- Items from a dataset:
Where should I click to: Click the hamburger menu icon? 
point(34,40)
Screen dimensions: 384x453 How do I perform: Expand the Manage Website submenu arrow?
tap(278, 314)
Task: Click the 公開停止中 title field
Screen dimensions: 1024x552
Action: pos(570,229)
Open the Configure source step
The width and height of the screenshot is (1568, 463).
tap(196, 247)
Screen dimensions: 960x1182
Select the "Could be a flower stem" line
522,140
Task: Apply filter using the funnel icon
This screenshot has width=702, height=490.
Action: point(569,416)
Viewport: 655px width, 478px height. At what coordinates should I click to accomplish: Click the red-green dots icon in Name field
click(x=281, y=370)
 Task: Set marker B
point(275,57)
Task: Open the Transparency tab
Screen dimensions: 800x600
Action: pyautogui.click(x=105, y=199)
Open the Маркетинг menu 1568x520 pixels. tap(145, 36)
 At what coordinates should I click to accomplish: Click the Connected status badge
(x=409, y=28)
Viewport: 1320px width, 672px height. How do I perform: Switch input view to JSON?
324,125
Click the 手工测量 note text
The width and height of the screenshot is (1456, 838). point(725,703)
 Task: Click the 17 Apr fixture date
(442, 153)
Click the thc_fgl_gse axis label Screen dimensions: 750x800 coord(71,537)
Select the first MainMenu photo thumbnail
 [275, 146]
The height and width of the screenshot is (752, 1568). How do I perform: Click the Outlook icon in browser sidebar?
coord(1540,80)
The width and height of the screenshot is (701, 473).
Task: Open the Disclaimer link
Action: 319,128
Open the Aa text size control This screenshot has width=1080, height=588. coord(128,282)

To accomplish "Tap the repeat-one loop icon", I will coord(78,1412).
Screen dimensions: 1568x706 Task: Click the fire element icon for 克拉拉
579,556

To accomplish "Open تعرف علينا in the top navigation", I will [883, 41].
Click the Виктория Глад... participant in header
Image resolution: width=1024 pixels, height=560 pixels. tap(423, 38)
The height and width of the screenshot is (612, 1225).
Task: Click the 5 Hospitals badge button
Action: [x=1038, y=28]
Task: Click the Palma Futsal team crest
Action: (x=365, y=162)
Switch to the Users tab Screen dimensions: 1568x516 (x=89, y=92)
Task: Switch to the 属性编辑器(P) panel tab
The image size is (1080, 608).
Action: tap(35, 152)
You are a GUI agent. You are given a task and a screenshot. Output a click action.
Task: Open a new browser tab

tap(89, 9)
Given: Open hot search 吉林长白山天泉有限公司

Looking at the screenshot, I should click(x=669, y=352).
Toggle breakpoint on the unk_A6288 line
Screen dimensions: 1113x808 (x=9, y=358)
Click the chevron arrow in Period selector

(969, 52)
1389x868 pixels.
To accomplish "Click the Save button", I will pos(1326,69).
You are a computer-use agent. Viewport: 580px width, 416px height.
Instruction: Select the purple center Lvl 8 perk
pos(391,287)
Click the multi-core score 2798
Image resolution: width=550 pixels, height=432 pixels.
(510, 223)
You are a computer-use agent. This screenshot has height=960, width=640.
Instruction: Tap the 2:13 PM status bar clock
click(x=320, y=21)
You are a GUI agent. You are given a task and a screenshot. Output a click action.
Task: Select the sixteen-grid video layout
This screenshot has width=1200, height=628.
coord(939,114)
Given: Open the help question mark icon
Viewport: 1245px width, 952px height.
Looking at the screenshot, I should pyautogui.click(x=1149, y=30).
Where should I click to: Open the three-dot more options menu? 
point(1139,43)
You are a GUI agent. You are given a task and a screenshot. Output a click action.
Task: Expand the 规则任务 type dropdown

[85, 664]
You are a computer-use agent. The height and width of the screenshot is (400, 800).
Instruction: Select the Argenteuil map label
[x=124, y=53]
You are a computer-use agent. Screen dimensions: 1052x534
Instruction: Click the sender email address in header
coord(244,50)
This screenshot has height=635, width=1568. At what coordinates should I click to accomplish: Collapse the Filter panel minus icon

- Required action:
Reply by returning the full set of records above exactly.

- Answer to this exercise:
Where should I click to: Click the hamburger menu icon? 
point(34,40)
Screen dimensions: 384x453 How do I perform: Expand the Manage Website submenu arrow?
tap(278, 314)
Task: Click the 公開停止中 title field
Screen dimensions: 1024x552
Action: pos(570,229)
Open the Configure source step
The width and height of the screenshot is (1568, 463).
tap(196, 247)
Screen dimensions: 960x1182
Select the "Could be a flower stem" line
522,140
Task: Apply filter using the funnel icon
This screenshot has width=702, height=490.
Action: point(569,416)
Viewport: 655px width, 478px height. At what coordinates should I click to accomplish: Click the red-green dots icon in Name field
click(x=281, y=370)
 Task: Set marker B
point(275,57)
Task: Open the Transparency tab
Screen dimensions: 800x600
Action: pyautogui.click(x=105, y=199)
Open the Маркетинг menu 1568x520 pixels. tap(145, 36)
 At what coordinates should I click to accomplish: Click the Connected status badge
(x=409, y=28)
Viewport: 1320px width, 672px height. How do I perform: Switch input view to JSON?
324,125
Click the 手工测量 note text
The width and height of the screenshot is (1456, 838). point(725,703)
 Task: Click the 17 Apr fixture date
(442, 153)
Click the thc_fgl_gse axis label Screen dimensions: 750x800 coord(71,537)
Select the first MainMenu photo thumbnail
 [275, 146]
The height and width of the screenshot is (752, 1568). How do I perform: Click the Outlook icon in browser sidebar?
coord(1540,80)
The width and height of the screenshot is (701, 473).
Task: Open the Disclaimer link
Action: 319,128
Open the Aa text size control This screenshot has width=1080, height=588. coord(128,282)

To accomplish "Tap the repeat-one loop icon", I will coord(78,1412).
Screen dimensions: 1568x706 Task: Click the fire element icon for 克拉拉
579,556

To accomplish "Open تعرف علينا in the top navigation", I will [883, 41].
Click the Виктория Глад... participant in header
Image resolution: width=1024 pixels, height=560 pixels. tap(423, 38)
The height and width of the screenshot is (612, 1225).
Task: Click the 5 Hospitals badge button
Action: [x=1038, y=28]
Task: Click the Palma Futsal team crest
Action: (x=365, y=162)
Switch to the Users tab Screen dimensions: 1568x516 (x=89, y=92)
Task: Switch to the 属性编辑器(P) panel tab
The image size is (1080, 608).
Action: tap(35, 152)
You are a GUI agent. You are given a task and a screenshot. Output a click action.
Task: Open a new browser tab

tap(89, 9)
Given: Open hot search 吉林长白山天泉有限公司

Looking at the screenshot, I should click(x=669, y=352).
Toggle breakpoint on the unk_A6288 line
Screen dimensions: 1113x808 (x=9, y=358)
Click the chevron arrow in Period selector

(969, 52)
1389x868 pixels.
To accomplish "Click the Save button", I will pos(1326,69).
You are a computer-use agent. Viewport: 580px width, 416px height.
Instruction: Select the purple center Lvl 8 perk
pos(391,287)
Click the multi-core score 2798
Image resolution: width=550 pixels, height=432 pixels.
(510, 223)
You are a computer-use agent. This screenshot has height=960, width=640.
Instruction: Tap the 2:13 PM status bar clock
click(x=320, y=21)
You are a GUI agent. You are given a task and a screenshot. Output a click action.
Task: Select the sixteen-grid video layout
This screenshot has width=1200, height=628.
coord(939,114)
Given: Open the help question mark icon
Viewport: 1245px width, 952px height.
Looking at the screenshot, I should pyautogui.click(x=1149, y=30).
Where should I click to: Open the three-dot more options menu? 
point(1139,43)
You are a GUI agent. You are given a task and a screenshot. Output a click action.
Task: Expand the 规则任务 type dropdown

[85, 664]
You are a computer-use agent. The height and width of the screenshot is (400, 800).
Instruction: Select the Argenteuil map label
[x=124, y=53]
You are a computer-use agent. Screen dimensions: 1052x534
Instruction: Click the sender email address in header
coord(244,50)
This screenshot has height=635, width=1568. At what coordinates should I click to accomplish: Collapse the Filter panel minus icon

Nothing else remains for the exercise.